В фармацевтике она преуспевала, полагаю, еще и потому, что слыла в своей округе знахаркой. В те времена это еще не было синонимом надувательства.
Федор признавал:
– Родная мать так не выходила бы Нэнси.
Пуля не разминулась с Нэнси. Молоденький солдатик был ранен в предплечье. Доктора Маккензи на месте не оказалось, Каржавин надел кожаный фартук.
Молли вела себя странно: шепотом молила Каржавина не терять времени и мешала ему, прикрывая Нэнси, как наседка цыпленка.
Каржавин взялся за инструменты, Молли, прикусив губу, отступила в сторону, Каржавин увидел раненого, обнаженного по пояс, и… оторопел. Вероятно, его оторопь продлилась бы, если бы не горячая укоризна Молли: «Нечего глазеть, сэр!»
Так ему стала известна тайна Люси Семтер.
Ей было чуть за двадцать. Не скажу – ангел, черты не совсем правильные, да есть же, есть неправильность живая, неизъяснимо привлекательная. В канун революции Люси служила у богатого фермера близ Вильямсберга. Сверстницы, посещавшие школу, научили сироту грамоте. Книги на ферме, исключая Библию, не водились, фермер получал «Газетт»; виргинский листок Люси прочитывала от первой строки до последней. Она была очень любознательна, да и сам процесс чтения, все убыстрявшийся, доставлял ей удовольствие.
Восстание, война застали ее на ферме. Люси скопила двенадцать долларов. Половину оставила на дорогу, половину истратила на мужскую одежду. Куртку, штаны, белье, уложив в котомку, спрятала за околицей, в стогу сена.
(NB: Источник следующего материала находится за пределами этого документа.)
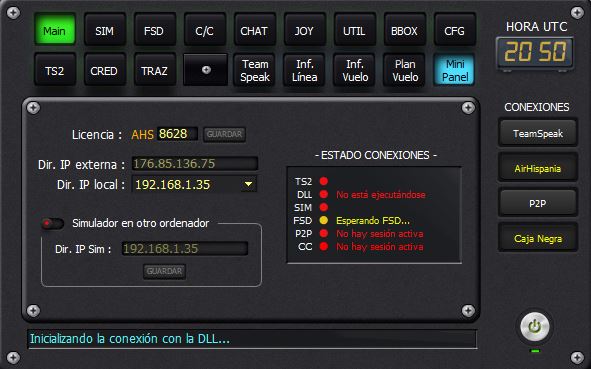591x369 pixels.
Task: Click the TeamSpeak connection button
Action: tap(538, 133)
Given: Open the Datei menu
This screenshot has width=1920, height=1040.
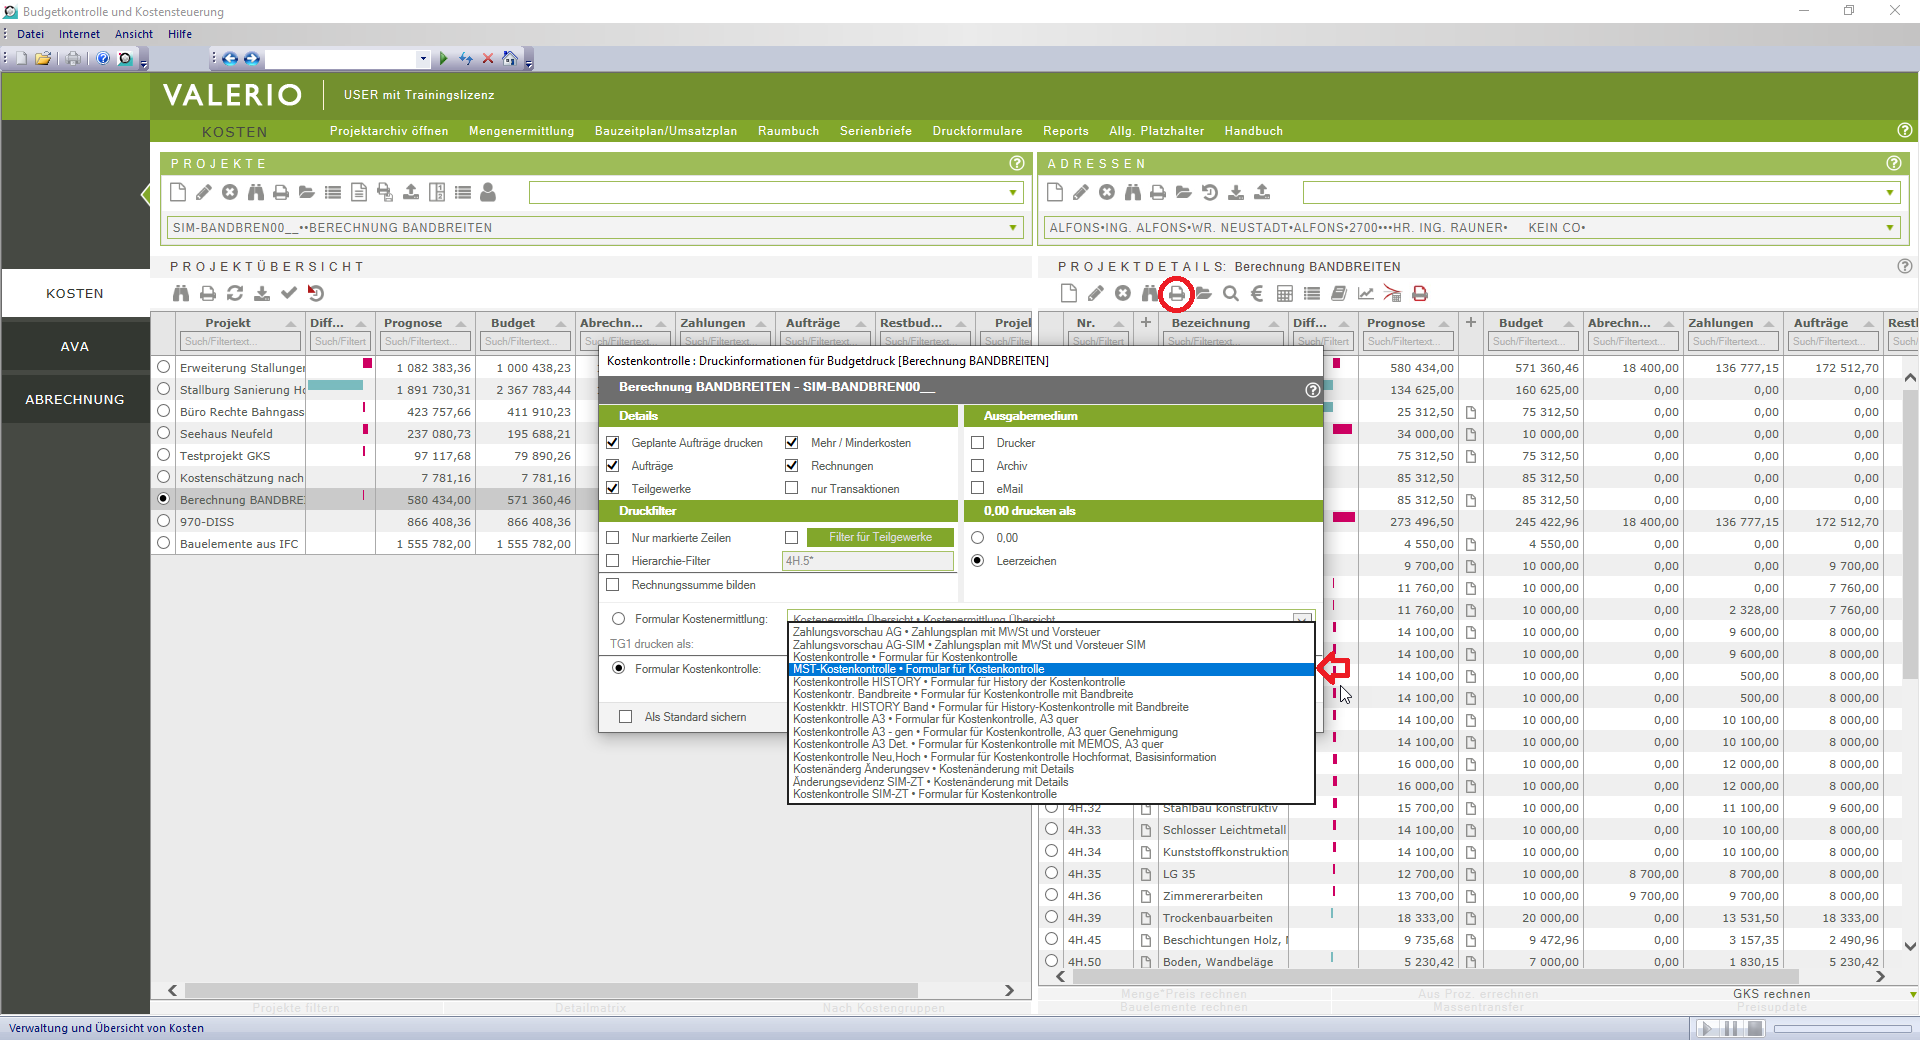Looking at the screenshot, I should [x=30, y=34].
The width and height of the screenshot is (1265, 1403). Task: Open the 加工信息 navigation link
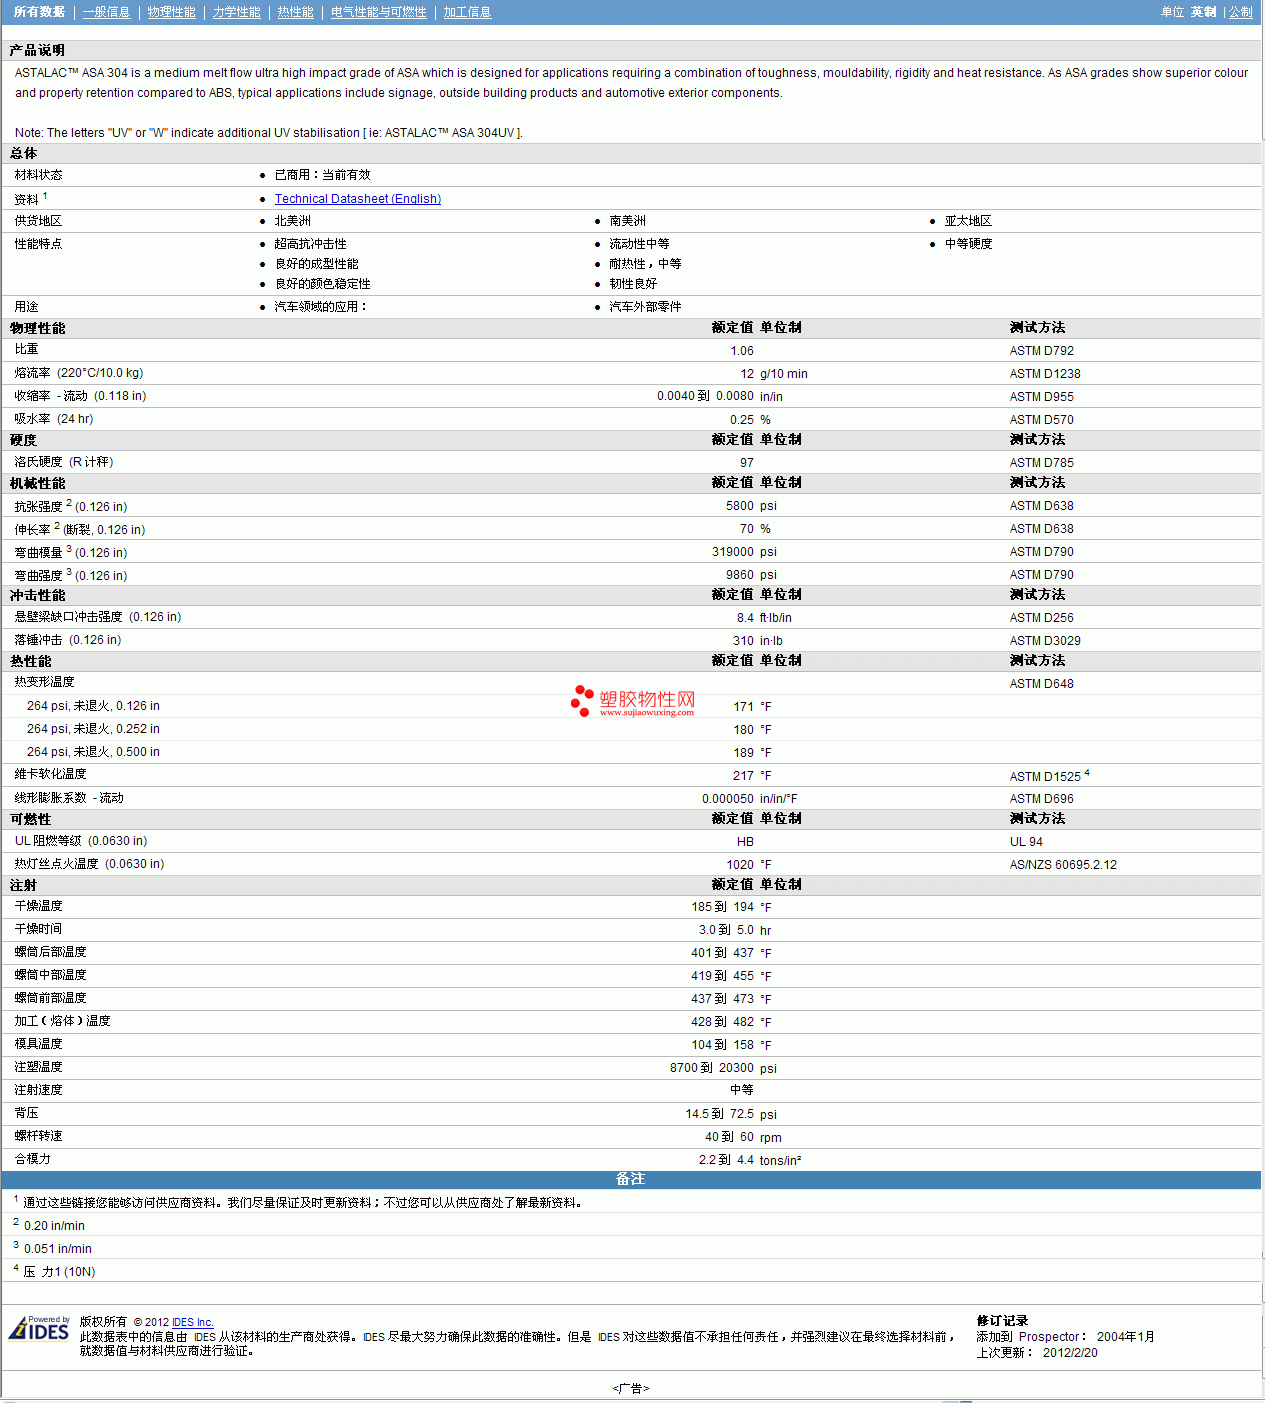(x=467, y=12)
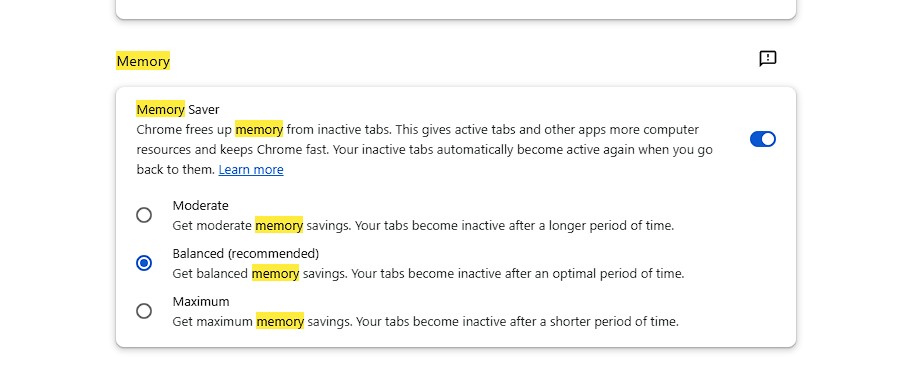Click highlighted "memory" in Chrome frees up sentence
Viewport: 914px width, 365px height.
pyautogui.click(x=259, y=129)
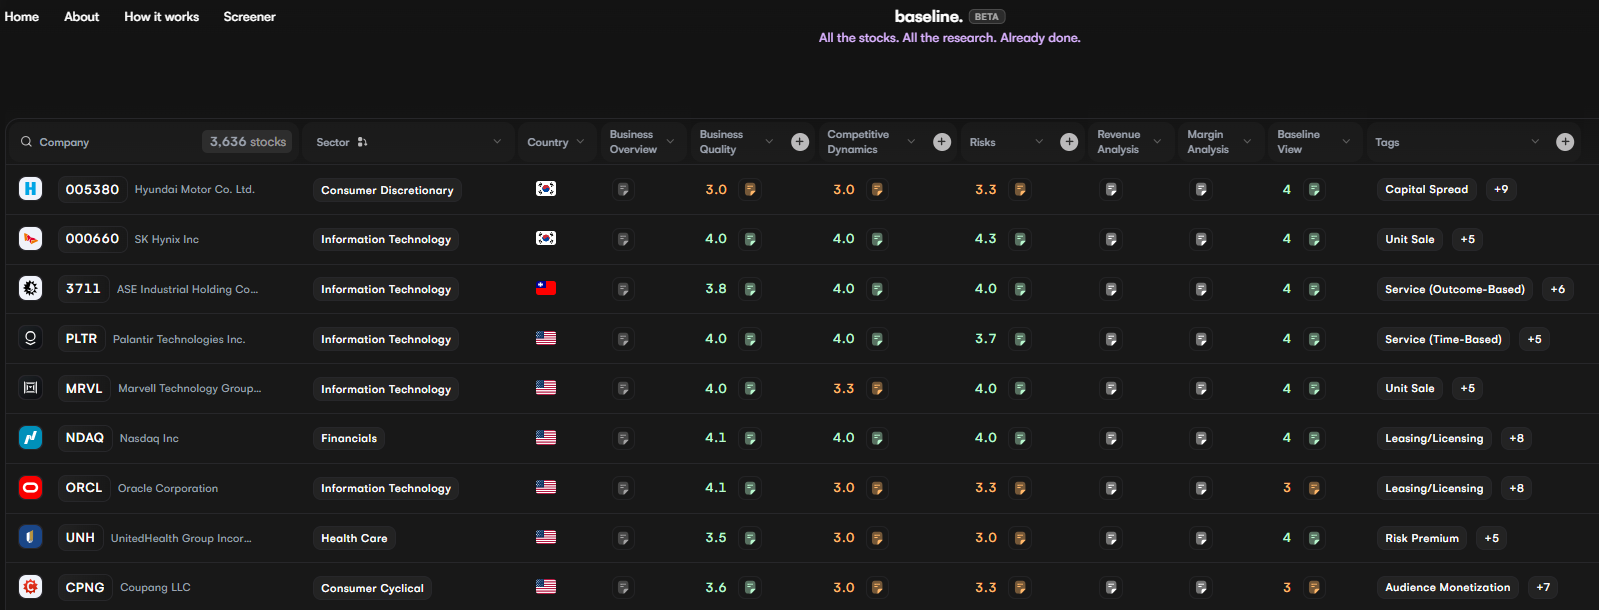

И однажды за полночь, замирая от страха быть схваченной, хотя никто, кажется, и не думал об этом, а дворовые собаки, ласково виляя хвостами, выражали явное желание сопровождать и охранять свою покровительницу, – однажды за полночь она улизнула с фермы, погруженной в сон.
Полторы недели спустя деревенский паренек-доброволец явился к командиру повстанческого отряда. Вступая, как говорится, под знамена, волонтеры подписывали контракт, обязуясь служить определенный срок. Люси подмахнула контракт на срок неопределенный – до конца войны. Бравада? Неосмотрительность? Легкомыслие? Порыв? Нет, другое – боязнь не выдержать, дрогнуть, попятиться. Она сжигала мосты, отрезая самой себе возможность возвращения на противоположный берег. Отступать некуда, Эдвин Джемс (19).
Эдвин Джемс числился на бумаге. Солдаты окрестили его Нэнси: ни дать ни взять девица – на щеках ни щетинки, из-за всякой малости заливается краской. (Коль скоро, «изобличив» Люси, Федор по-прежнему называл ее Нэнси, пишущий эти строки последует примеру Каржавина.)
Походные невзгоды? Тяготы боевых будней? Да. Но еще и те, которые легко понять, вообразив женщину, денно-нощно находившуюся в солдатской гуще, не блистающей благонравием. К каким только ухищрениям, к каким только уловкам не прибегала бедняжка, скрывая свою принадлежность к слабому полу. А теперь, когда мистер Лами ненароком открыл ее тайну, она ужасалась, она сгорала от стыда: господи, что, если это станет общим достоянием?
Хотя Каржавин и хранил тайну, Нэнси решила испросить отпуск по ранению, съездить на родину, а потом примкнуть к какой-нибудь другой воинской части. К любой, лишь бы ни одна душа не знала Эдвина Джемса.
Туда же, в Виргинию, Каржавина призывали заботы торгового дома «Родриго Горталес и К°». Удерживало отсутствие штатного помощника г-на Маккензи. Приезд этого лекарского помощника освободил Каржавина.